A edição da revista The Economist da semana passada faz capa com o tema do big data, formulando um audível apelo à revisão das atuais regras de concorrência para endereçar as questões que suscita a nova data economy. Segundo esta publicação, a necessidade de reforma resulta do facto de as ferramentas que hoje estão ao dispor das autoridades que lidam com estas matérias terem sido concebidas em tempos em que a economia tinha outro paradigma e não lhes permitem endereçar todas as preocupações.
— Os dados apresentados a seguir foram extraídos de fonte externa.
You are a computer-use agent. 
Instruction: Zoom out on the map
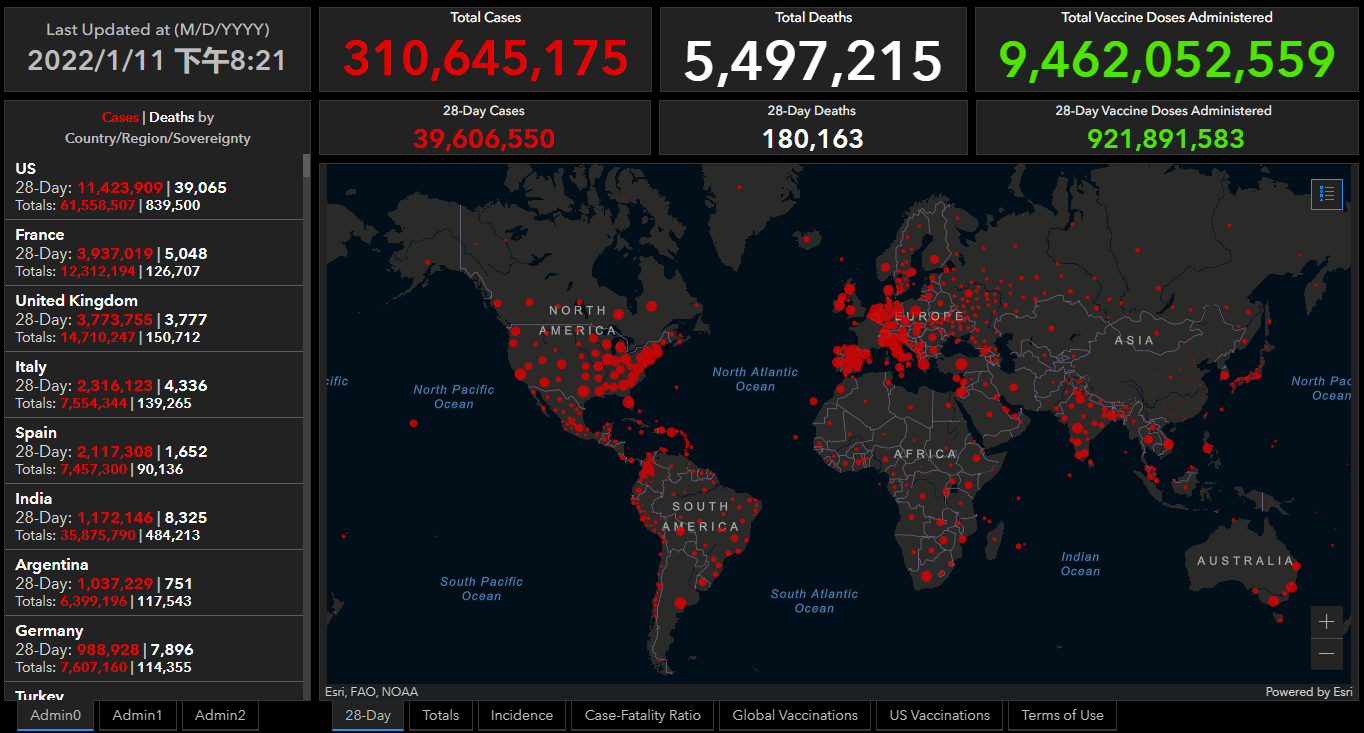click(x=1326, y=654)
O tema é complexo e os primeiros casos das autoridades de concorrência nacionais parecem indicar que alguma reflexão adicional ainda é necessária. Na semana passada, a autoridade de concorrência italiana condenou o WhatsApp ao pagamento de uma coima de mais de três milhões de euros por, supostamente, fazer crer aos seus clientes que a continuidade da prestação do serviço dependia da autorização para partilhar dados pessoais destes com o Facebook, sua empresa-mãe. Há uns meses, a autoridade de concorrência alemã anunciou uma investigação ao Facebook por suspeitar que a autorização para utilização de dados pessoais que o utilizador tem que conceder para aceder ao serviço traduz-se na imposição de condições injustas aos utilizadores (que nem compreenderão bem o âmbito da autorização concedida), configurando por isso um abuso de posição dominante, além de incumprir igualmente as normas de proteção de dados.
Em ambos os casos, não é claro se a principal preocupação é a concorrência ou a privacidade dos clientes. Embora esta seja muito importante, as regras de concorrência não são as que melhor endereçam o problema. Para isso há normas respeitantes à proteção da privacidade, que nada têm que ver com concorrência.
Mas o problema colocado por muitos, não é a privacidade, muito pelo contrário. Segundo o referido artigo do The Economist, um pequeno grupo de superempresas tira partido dos avanços tecnológicos para recolher, processar e analisar dados que são produzidos online pelos seus clientes, cada vez em mais ampla escala. O Google sabe o que pesquisamos. O Facebook, o que partilhamos. A Amazon, o que compramos. O acesso a estes dados permite-lhes conhecer cada vez mais e melhor os seus clientes e melhorar cada vez mais a sua oferta, atraindo assim ainda mais clientes, que geram mais dados, e assim por diante. O preço pago por estes serviços é, muitas vezes, apenas a informação que prestamos sobre nós próprios. E embora este ciclo gere claras eficiências para as empresas e benefícios para os consumidores, parece ao mesmo tempo criar uma forte barreira à entrada para potenciais novos concorrentes nestes mercados: a ausência de acesso a esta informação. No fundo, e concretizando o exemplo, como seria possível a um novo concorrente do Facebook oferecer publicidade tão bem direcionada sem o acesso à base de dados desta empresa?
A questão é que o problema económico que parece estar em causa – os efeitos de rede enquanto barreira à entrada – é conhecido e as regras de concorrência existentes são adequadas para o endereçar, se e quando se justificar uma intervenção. Tipicamente, a solução (o remédio) passa por dar acesso aos dados que estas empresas possuem aos seus concorrentes, atuais e potenciais, mitigando-se assim a dita barreira. Mas isto leva a um resultado oposto àquilo que as autoridades nacionais parecem estar neste momento a endereçar: preocupações de privacidade com regras de concorrência. De facto, um acesso mais amplo a dados pode significar mais concorrência, mas certamente que também significa menos privacidade.
Em suma, as regras da concorrência podem e devem intervir nos temas de big data sempre que destes resultem questões que justifiquem a sua aplicação. Está longe é de ser claro quando e em que circunstâncias isto sucede. O problema está identificado e a reflexão em curso um pouco por todo o mundo, incluindo em Portugal. Reformar regras sem perceber bem o problema nunca deu bom resultado.